2.1 From Strategic Documents to Legislative Implementation

The first wave of such guidelines can be dated to around 2015 when many countries, following the example of the European Commission and its approach within the Horizon 2020 programme,3 were formulating guidelines for open access.4 However, today we can observe a new wave of revisions to guidelines and strategies for open access. In the first half of 2023 alone, national strategies were adopted or revised in Spain, Slovenia and Romania (Science Europe 2023). More recent strategies increasingly include the aspect of public engagement in science. One example is Sweden, which is presently in the process of formulating guidelines for the “transition to open science”. Among the proposed goals is the promotion of research practices involving the public where relevant for the quality and advancement of research (National Library of Sweden 2023).

What is surprising, however, is not just the observation that we have a concerted campaign within the EU framework and also on the global level. It goes beyond that: despite uncertainties and controversial interpretations with both the definition of open science and in terms of public engagement or citizen science, these approaches have become the subject of legislative implementation in certain EU member states. It is not simply about recommendations and strategic directions given that in some EU member states these instruments (even the terminology) have gained the status of mandatory instruments.

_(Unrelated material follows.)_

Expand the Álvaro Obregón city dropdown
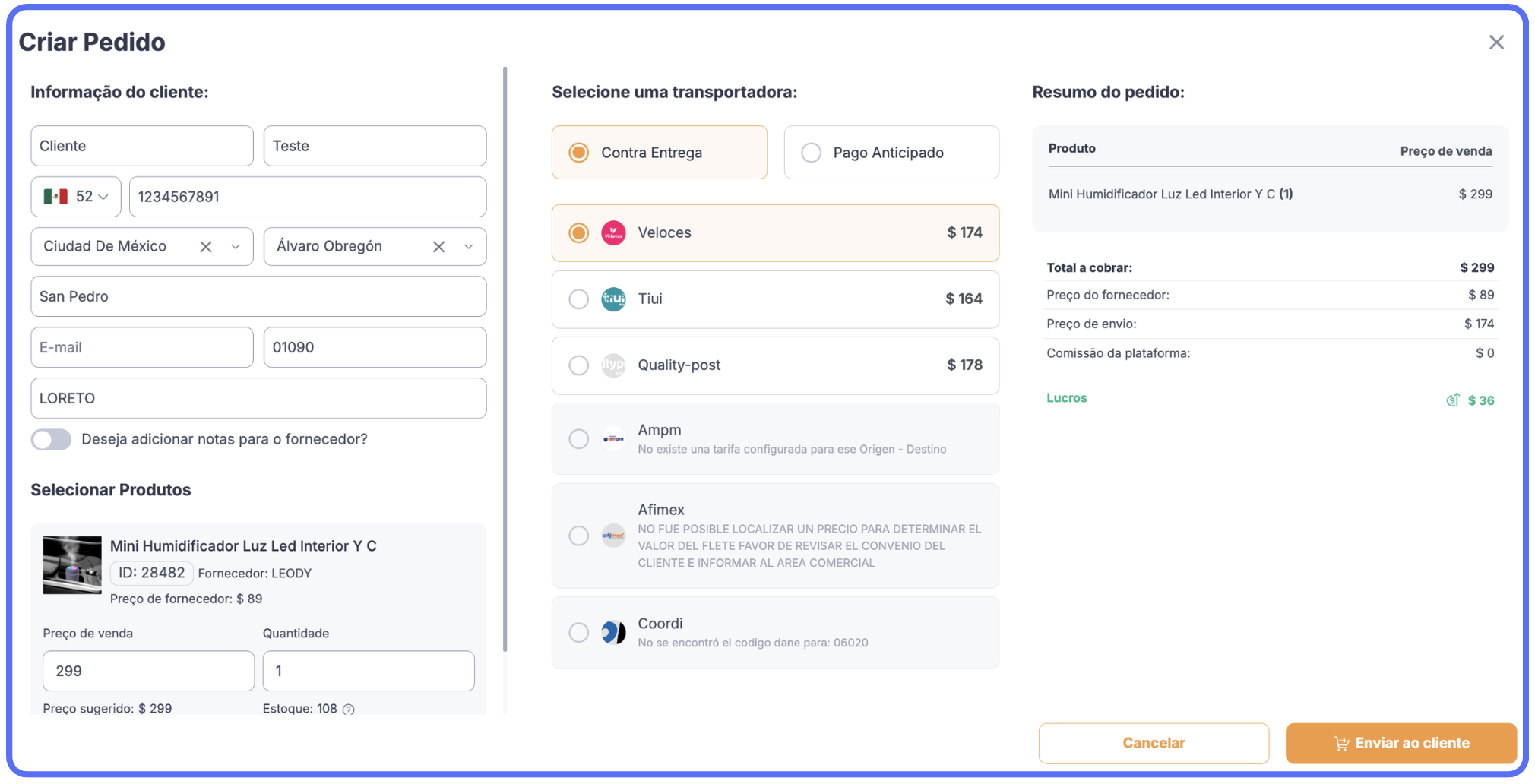1535x784 pixels. (x=469, y=247)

Moreover, the concept of open science and public involvement in science is hardly peripheral or alternative. In fact, it constitutes the very basis of funding from the European Commission under the Horizon programme and other less prestigious schemes. Are the initiators and promoters of open science knocking on open doors?5

A considerable portion of the drive towards open science comes from universities, research institutions, and agencies.6 Nevertheless, the concept of open science is expanding beyond national strategies and guidelines and is increasingly reflected in national research policies as well. In this context, various practices can be observed, ranging from advocating for open access to research findings and data, to more radical ideas that practically anyone can create scientific knowledge.

France, the Netherlands and, more recently, Slovenia, serve as examples of countries where the concept of open science is deeply ingrained in national policies. Under the Loi de programmation de la recherche law, France introduced the Second French Plan for Open Science. The plan outlines measures like mandatory open access publication of all books and articles produced within publicly funded programmes and projects, and opening up data and software. Further, the plan aims to revise the evaluation criteria for projects and researchers to prioritize the integration of open science principles, recognize the diversity of scientific production, and also reduce the importance of the impact factor (Ministere de l’enseignement duperieur et de la recherche 2024).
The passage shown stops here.